Leave out the images and repeat every entry below exactly.
═══ Provided data
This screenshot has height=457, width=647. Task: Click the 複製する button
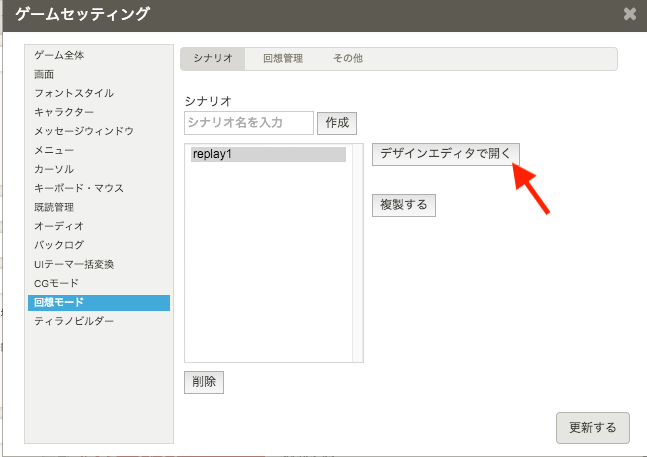pyautogui.click(x=404, y=205)
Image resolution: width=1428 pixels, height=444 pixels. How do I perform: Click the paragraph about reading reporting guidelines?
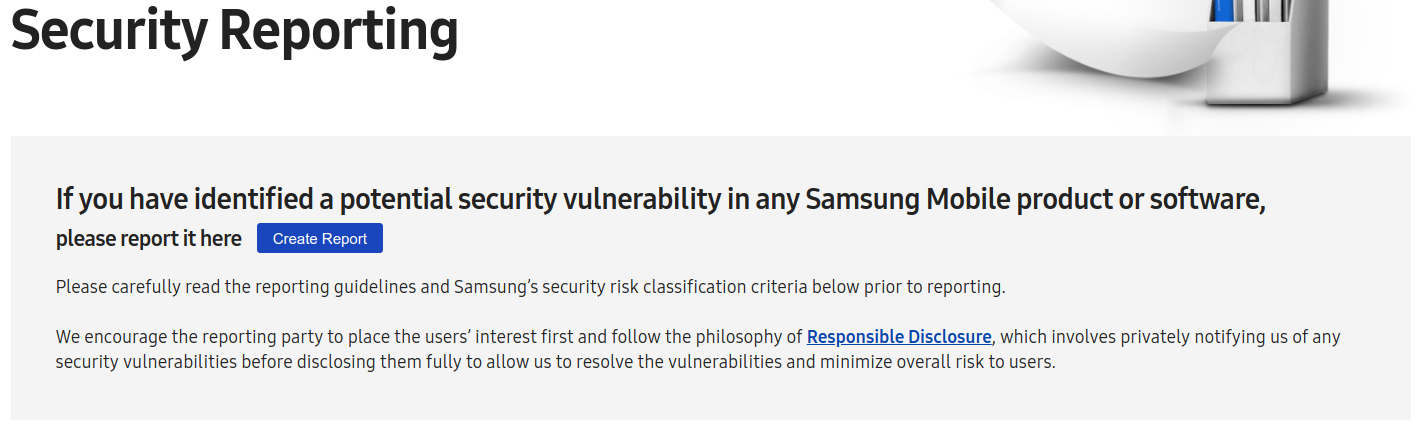coord(530,288)
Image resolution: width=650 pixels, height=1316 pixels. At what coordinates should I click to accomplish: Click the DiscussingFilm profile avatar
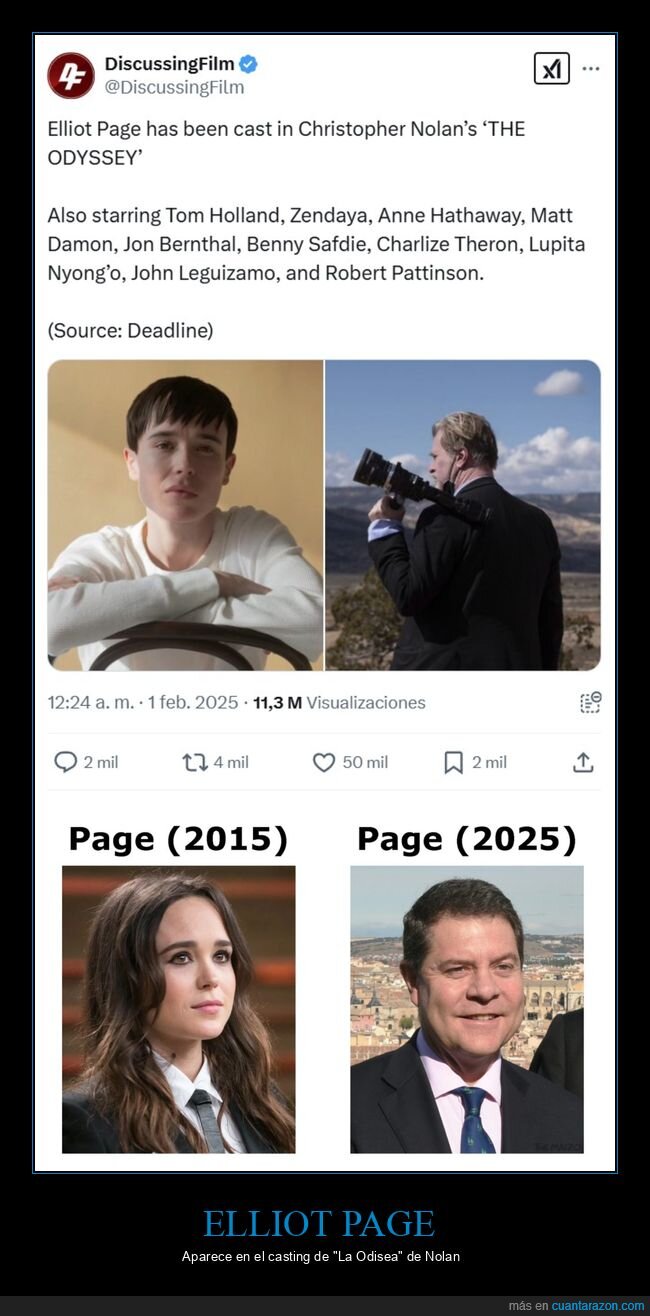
══════
| Exercise response |
This screenshot has height=457, width=647. Task: Click the 複製する button
pyautogui.click(x=404, y=205)
Image resolution: width=1428 pixels, height=444 pixels. How do I perform: Click the paragraph about reading reporting guidelines?
coord(530,288)
Image resolution: width=650 pixels, height=1316 pixels. At what coordinates should I click to accomplish: Click the DiscussingFilm profile avatar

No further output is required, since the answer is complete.